Poodle Arrives At Shelter With Pounds Of 'Dreadlocks' Hanging Off Him
"Let's just be real. It's been a rough week here."
On a Tuesday in late June, a truck pulled up to an animal shelter in Fort Worth, Texas, after driving for five hours in the sweltering heat. In the flatbed of the truck was some cargo covered by a tarp. Under the tarp were kennels containing over 20 animals — and they were in terrible shape.
"A woman surrendered them to us from Houston," Cassie Lackey, community relations manager for the Humane Society of North Texas (HSNT), told The Dodo. "We don't have a lot of info on her and, honestly, considering the conditions these animals were in, our first priority was to save their lives."
The people at the shelter sprung into action, taking all the animals inside. There were dogs and cats — six cats were discovered stuffed in a single crate. There were also exotic animals: four sugar gliders, a snake and a red-footed turtle in a box "inches deep with fecal matter and he couldn't even turn around in the box," Lackey said. "These animals had a myriad of health concerns, heatstroke being top on the list."
Among these animals were three poodle mixes who looked particularly bad. And one of them — whom rescuers named Pierre — was the worst of those three.
"Their matting was so severe, they had limited range of motion," Lackey said. "Their dreadlocks were intertwined and painful when they walked, as if each step pulled on fur. We had NO idea what was under the matting. We could be dealing with maggots, cysts, wounds, flea infestation and so much more. We put a plea on our Facebook for help."
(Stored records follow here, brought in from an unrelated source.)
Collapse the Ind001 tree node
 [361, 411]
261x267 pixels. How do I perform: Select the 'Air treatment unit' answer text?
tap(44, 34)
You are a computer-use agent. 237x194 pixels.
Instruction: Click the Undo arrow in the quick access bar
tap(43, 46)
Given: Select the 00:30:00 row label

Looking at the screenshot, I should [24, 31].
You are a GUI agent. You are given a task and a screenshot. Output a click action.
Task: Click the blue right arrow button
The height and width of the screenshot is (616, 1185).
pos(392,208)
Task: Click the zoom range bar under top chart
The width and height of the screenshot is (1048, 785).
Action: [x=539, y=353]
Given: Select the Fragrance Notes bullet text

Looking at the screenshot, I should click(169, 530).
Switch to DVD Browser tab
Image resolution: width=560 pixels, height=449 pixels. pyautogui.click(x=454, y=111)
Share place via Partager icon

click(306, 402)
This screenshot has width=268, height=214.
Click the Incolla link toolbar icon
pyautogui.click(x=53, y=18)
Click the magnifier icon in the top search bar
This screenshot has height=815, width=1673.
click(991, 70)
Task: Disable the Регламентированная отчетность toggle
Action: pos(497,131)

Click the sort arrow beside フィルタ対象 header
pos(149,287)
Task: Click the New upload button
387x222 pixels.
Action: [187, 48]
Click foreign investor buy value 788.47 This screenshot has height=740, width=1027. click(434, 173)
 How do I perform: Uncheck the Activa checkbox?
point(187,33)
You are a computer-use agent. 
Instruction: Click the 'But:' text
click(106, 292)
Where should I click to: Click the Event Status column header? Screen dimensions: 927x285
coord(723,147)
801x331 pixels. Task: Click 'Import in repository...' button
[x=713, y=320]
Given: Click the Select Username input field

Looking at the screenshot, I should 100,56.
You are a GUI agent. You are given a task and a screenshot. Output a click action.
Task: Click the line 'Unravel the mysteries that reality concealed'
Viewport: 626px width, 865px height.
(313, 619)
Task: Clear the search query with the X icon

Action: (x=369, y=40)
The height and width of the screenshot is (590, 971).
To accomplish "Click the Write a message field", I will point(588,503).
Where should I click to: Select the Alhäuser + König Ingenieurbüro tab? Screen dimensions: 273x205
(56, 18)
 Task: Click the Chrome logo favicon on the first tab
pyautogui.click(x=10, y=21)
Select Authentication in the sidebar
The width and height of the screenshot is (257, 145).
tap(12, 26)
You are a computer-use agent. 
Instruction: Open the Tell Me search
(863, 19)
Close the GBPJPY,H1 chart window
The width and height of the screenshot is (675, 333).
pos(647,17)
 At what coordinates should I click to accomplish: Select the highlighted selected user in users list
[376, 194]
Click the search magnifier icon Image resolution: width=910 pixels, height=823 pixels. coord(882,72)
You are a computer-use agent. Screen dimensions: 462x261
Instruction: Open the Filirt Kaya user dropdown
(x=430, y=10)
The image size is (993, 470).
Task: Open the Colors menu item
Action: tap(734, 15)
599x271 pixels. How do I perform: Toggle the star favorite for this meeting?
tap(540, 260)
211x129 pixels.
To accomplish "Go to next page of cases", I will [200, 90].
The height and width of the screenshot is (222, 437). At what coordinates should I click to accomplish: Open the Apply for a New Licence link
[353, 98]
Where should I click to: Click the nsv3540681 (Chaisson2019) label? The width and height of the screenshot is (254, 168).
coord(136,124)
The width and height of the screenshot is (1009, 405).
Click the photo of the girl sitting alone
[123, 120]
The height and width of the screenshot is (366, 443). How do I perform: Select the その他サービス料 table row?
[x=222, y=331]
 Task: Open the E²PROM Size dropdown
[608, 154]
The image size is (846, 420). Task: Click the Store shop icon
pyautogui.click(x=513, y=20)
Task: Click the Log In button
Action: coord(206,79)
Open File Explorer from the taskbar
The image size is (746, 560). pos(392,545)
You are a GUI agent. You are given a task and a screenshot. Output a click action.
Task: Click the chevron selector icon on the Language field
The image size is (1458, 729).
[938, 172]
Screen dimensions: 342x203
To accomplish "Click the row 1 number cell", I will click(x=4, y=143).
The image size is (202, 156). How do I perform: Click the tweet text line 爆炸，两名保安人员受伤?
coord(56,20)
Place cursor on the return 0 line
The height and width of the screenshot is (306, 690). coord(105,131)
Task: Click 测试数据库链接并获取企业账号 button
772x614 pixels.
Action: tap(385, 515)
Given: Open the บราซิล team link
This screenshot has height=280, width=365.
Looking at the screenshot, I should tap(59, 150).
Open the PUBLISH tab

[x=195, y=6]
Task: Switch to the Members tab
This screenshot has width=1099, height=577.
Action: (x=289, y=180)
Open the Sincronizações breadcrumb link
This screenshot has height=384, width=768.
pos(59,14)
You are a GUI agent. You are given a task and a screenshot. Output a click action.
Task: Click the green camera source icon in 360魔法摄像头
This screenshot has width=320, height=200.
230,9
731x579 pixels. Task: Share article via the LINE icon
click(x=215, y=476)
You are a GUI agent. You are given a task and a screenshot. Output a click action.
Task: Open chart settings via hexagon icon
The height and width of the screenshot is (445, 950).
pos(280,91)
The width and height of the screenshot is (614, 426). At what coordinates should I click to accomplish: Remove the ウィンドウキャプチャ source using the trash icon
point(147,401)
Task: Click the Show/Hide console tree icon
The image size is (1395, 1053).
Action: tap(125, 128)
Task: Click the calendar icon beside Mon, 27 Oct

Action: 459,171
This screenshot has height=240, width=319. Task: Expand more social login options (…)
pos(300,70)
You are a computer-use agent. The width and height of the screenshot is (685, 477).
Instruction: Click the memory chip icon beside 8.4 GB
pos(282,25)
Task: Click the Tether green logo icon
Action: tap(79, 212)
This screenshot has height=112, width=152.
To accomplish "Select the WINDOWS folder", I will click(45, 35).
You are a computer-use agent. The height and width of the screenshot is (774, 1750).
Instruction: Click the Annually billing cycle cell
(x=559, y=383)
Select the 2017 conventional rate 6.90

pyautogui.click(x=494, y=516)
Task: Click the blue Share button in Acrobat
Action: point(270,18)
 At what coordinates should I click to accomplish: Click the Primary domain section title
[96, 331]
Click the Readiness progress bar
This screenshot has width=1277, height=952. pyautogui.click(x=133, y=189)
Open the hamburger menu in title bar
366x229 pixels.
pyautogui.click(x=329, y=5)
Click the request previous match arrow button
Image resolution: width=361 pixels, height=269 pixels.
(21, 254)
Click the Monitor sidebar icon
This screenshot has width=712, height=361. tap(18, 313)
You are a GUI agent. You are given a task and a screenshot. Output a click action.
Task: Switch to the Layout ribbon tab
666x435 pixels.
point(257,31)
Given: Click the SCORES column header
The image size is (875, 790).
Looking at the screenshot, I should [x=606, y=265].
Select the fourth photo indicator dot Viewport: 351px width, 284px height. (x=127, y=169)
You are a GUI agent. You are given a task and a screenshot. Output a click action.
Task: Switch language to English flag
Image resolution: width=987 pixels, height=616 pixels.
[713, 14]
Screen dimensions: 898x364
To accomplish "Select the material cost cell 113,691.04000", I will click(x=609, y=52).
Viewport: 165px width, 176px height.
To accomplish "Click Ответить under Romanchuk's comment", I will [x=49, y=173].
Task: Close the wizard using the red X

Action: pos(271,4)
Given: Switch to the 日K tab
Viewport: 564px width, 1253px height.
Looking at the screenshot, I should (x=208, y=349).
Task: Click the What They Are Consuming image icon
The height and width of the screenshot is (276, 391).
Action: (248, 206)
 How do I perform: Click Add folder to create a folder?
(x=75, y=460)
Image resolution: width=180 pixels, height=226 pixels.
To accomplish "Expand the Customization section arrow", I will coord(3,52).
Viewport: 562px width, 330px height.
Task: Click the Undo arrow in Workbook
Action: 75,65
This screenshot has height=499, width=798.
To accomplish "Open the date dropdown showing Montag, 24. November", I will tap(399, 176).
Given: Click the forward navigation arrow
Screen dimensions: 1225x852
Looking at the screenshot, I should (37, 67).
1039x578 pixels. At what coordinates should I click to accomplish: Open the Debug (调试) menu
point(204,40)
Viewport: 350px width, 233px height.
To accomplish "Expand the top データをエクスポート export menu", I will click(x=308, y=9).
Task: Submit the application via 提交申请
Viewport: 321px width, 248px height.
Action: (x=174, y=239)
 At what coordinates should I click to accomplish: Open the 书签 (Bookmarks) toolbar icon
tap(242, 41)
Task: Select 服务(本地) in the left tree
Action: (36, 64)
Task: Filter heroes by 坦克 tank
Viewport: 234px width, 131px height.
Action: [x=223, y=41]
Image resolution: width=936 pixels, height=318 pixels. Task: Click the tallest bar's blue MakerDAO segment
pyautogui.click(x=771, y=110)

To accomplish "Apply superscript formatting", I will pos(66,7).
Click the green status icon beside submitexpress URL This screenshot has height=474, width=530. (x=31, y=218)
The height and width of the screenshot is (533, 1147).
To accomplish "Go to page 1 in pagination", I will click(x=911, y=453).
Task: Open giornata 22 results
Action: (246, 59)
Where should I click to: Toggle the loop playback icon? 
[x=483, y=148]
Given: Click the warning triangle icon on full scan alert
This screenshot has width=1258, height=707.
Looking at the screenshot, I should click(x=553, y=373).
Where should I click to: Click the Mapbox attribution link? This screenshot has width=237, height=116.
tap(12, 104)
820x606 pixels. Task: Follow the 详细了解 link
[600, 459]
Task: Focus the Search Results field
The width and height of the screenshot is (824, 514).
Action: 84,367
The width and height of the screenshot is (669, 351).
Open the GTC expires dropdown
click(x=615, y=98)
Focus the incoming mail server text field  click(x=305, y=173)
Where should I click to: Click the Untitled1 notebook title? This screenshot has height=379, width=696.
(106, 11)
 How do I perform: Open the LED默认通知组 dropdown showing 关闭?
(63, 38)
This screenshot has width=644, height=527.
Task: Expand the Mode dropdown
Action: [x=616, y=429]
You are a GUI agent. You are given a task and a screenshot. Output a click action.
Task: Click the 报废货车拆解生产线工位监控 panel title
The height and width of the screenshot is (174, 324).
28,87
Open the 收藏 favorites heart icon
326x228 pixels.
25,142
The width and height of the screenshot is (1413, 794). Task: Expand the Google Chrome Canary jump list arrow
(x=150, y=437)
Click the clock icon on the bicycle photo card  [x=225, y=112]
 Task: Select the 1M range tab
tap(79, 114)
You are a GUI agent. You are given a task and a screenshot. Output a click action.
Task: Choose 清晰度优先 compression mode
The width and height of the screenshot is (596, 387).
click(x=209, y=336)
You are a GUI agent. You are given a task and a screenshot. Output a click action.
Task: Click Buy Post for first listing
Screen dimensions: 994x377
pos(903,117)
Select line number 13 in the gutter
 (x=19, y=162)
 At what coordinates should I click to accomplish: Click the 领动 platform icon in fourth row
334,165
Taking on so many needy animals at once put a strain on the shelter's resources. So they hoped members of the community might pitch in to help. "Let's just be real. It's been a rough week here at HSNT," the shelter wrote. "These cases hurt our hearts, but we wake up every day and give our best to the pets in our care."
The shelter had no idea how much support they would get for these animals.
"The North Texas community outpouring of love has been unreal," Lackey said. "They funded all the animals' veterinary care, and PetSmart donated free grooming to us with their senior groomers."
Grooming Pierre in particular took time. The visible vestiges of years of neglect had to be removed very carefully so that he wouldn't be caused any further pain.
"It took hours, and needed to be done in sections," Lackey said. "The weight of his fur alone from the fecal matter, urine and mud was FIVE pounds."
Slowly, Pierre's past was shaved away, and he started to look like a totally different dog.
Pierre's dark, sensitive eyes were more apparent as he shed the dreadlocks that had been weighing him down.
Pierre also got a soothing bath to totally remove all the dirt and fleas from his skin.
After Pierre shed his past, he would have another hurdle to overcome: finding a loving family.
"I had Pierre in my office each day to give him interaction, socialization and love," Lackey said. "It is amazing how much he loves people ... He doesn't quite know what treats or balls/toys are yet, but he will. He is ridiculously sweet and loving considering his horrid beginning."
Thankfully, it wasn't so difficult for Pierre's new life to begin. After just a few days at the shelter, a family arrived determined to give him the life he deserved all along.
The Unzickers had fallen in love with Pierre. And on Friday they arrived, beaming with grins, to take Pierre home.
It may take a little time for it to really sink in for Pierre that his life is totally different now — but he certainly looks like a totally renewed dog.
"The conditions Pierre came to us in were absurd. A punch in the gut," Lackey said. "But Pierre won. He won the hearts of our community."